Model

Once our features have been preprocessed in a format ready for modeling algorithms (see Data), they can be used in the model selection process.

Note

The type of data preprocessing is dependent on the type of model being fit. Kuhn and Silge [2021] provide recommendations for baseline levels of preprocessing that are needed for various model functions (see this table).

The following resources provide detailed information about different regression and classification models in tidymodels:

Next, we discuss some important model selection topics like

  • Model selection

  • best fitting model

  • mean squared error

  • bias-variance trade off.



In the next sections, we’ll discuss the process of model building in detail.

Select algorithm

One of the hardest parts during the data science lifecycle can be finding the right algorithm for the job since different algorithms are better suited for different types of data and different problems. For some datasets the best algorithm could be a linear model, while for other datasets it is a random forest or neural network. There is no model that is a priori guaranteed to work better. This fact is known as the “No Free Lunch (NFL) theorem” [Wolpert, 1996].



Resources

Some of the most common algorithms are:

  • Linear and Polynomial Regression,

  • Logistic Regression,

  • k-Nearest Neighbors,

  • Support Vector Machines,

  • Decision Trees,

  • Random Forests,

  • Neural Networks and

  • Ensemble methods like Gradient Boosted Decision Trees (GBDT).

A model ensemble, where the predictions of multiple single learners are aggregated together to make one prediction, can produce a high-performance final model. Each of these methods combines the predictions from multiple versions of the same type of model (e.g., classifications trees).

Note that the only way to know for sure which model is best would be to evaluate them all [Géron, 2019]. Since this is often not possible, in practice you make some assumptions about the data and evaluate only a few reasonable models. For example, for simple tasks you may evaluate linear models with various levels of regularization as well as some ensemble methods like Gradient Boosted Decision Trees (GBDT). For very complex problems, you may evaluate various deep neural networks.

Tidymodels provides an overview about different algorithm types:

Train and evaluate

In the first phase of the model building process, a variety of initial models are generated and their performance is compared during model evaluation. As a part of this process, we also need to decide which features we want to include in our model (“feature selection”). Therefore, let’s first take a look at the topic of feature selection.

Feature selection

There are a number of different strategies for feature selection that can be applied and some of them are performed simultaneously with model building.

Note

Feature selection is the process of selecting a subset of relevant features (variables, predictors) for our model.

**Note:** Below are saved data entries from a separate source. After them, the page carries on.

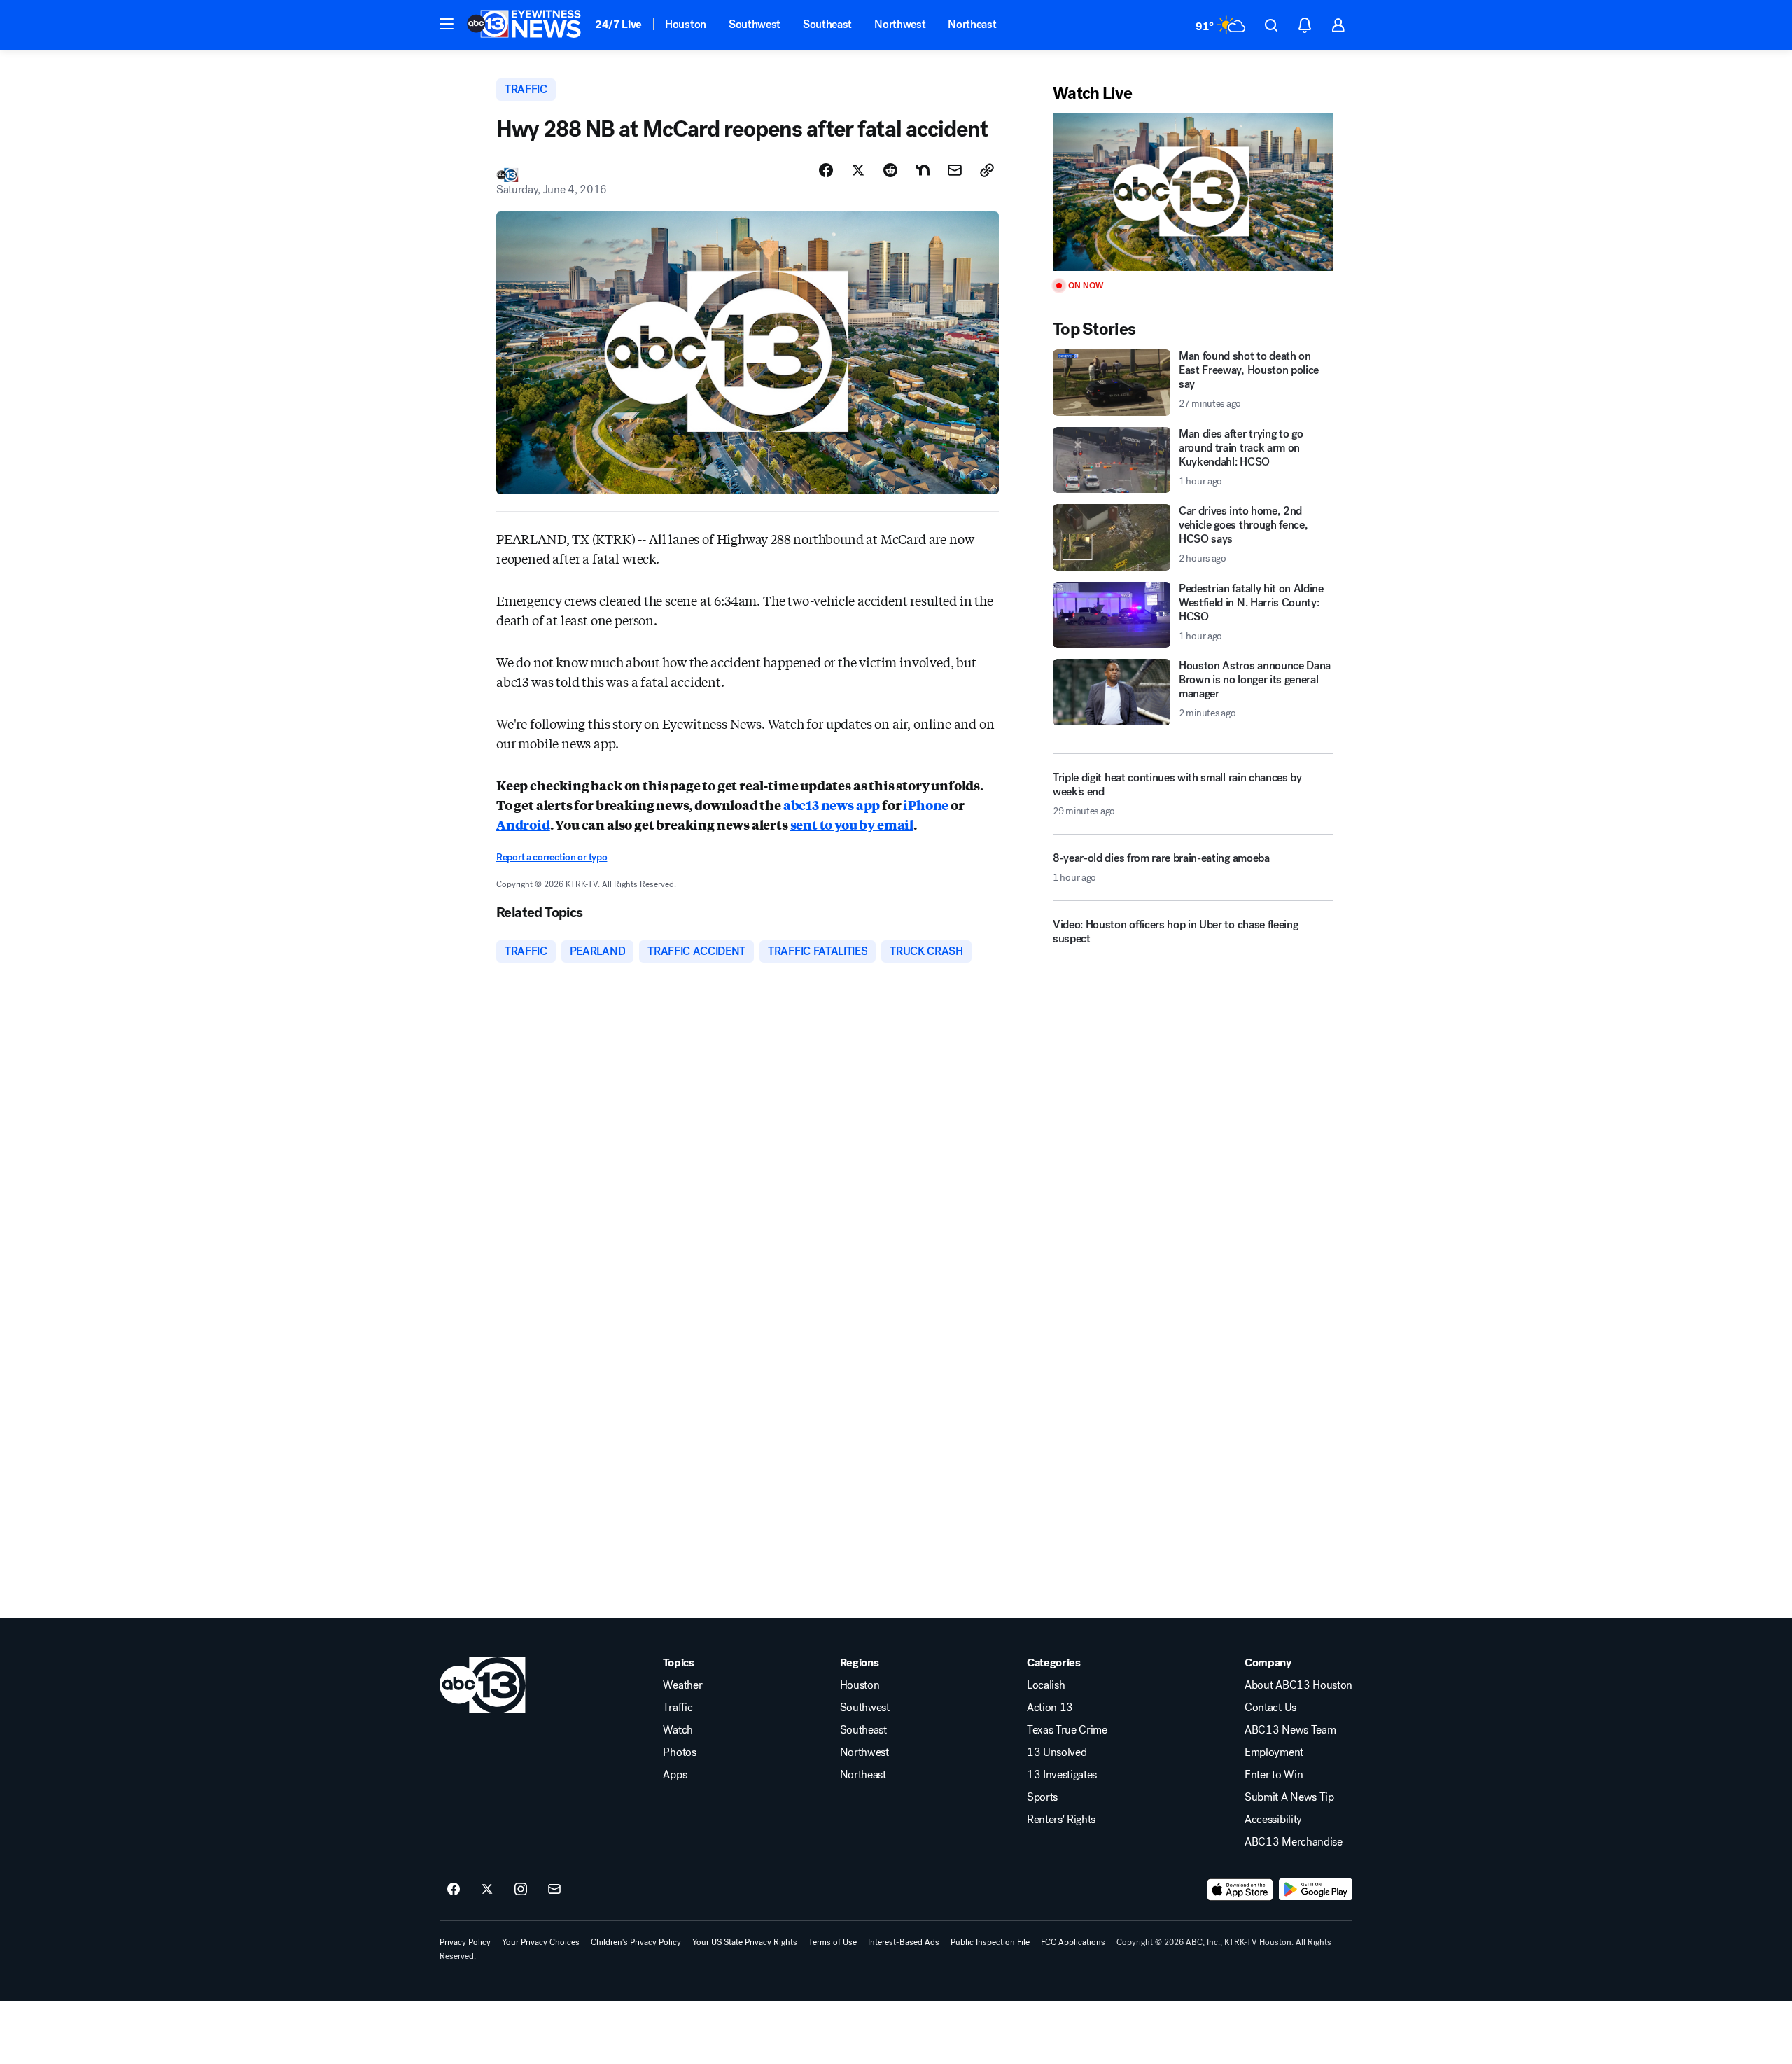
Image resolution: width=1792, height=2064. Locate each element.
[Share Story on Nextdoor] (922, 170)
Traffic (677, 1707)
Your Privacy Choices (541, 1942)
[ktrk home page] (483, 1685)
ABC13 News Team (1290, 1730)
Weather (682, 1685)
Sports (1042, 1797)
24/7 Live (618, 24)
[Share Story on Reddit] (890, 170)
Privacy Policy (465, 1942)
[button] (446, 24)
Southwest (754, 24)
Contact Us (1270, 1707)
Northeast (972, 24)
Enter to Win (1274, 1774)
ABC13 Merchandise (1294, 1842)
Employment (1274, 1752)
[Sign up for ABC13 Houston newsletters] (554, 1890)
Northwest (899, 24)
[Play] (1193, 192)
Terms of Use (832, 1942)
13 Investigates (1062, 1774)
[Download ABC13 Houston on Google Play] (1315, 1889)
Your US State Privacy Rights (744, 1942)
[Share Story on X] (858, 170)
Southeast (827, 24)
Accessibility (1273, 1819)
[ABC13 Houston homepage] (524, 25)
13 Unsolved (1056, 1752)
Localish (1046, 1685)
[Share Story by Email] (955, 170)
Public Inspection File (990, 1942)
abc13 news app (831, 804)
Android (523, 824)
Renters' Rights (1061, 1819)
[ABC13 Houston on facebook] (454, 1890)
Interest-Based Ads (903, 1942)
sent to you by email (851, 824)
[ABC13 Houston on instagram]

If you want to learn more about feature selection methods, review the following content:

Jupyter Book

Training

Now we can use the pipeline we created in Data (see last section) and combine it with tidymodels algorithms of our choice.

To combine the data preparation recipe with the model building, we use the package workflows. A workflow is an object that can bundle together your pre-processing recipe, modeling, and even post-processing requests (like calculating the RMSE).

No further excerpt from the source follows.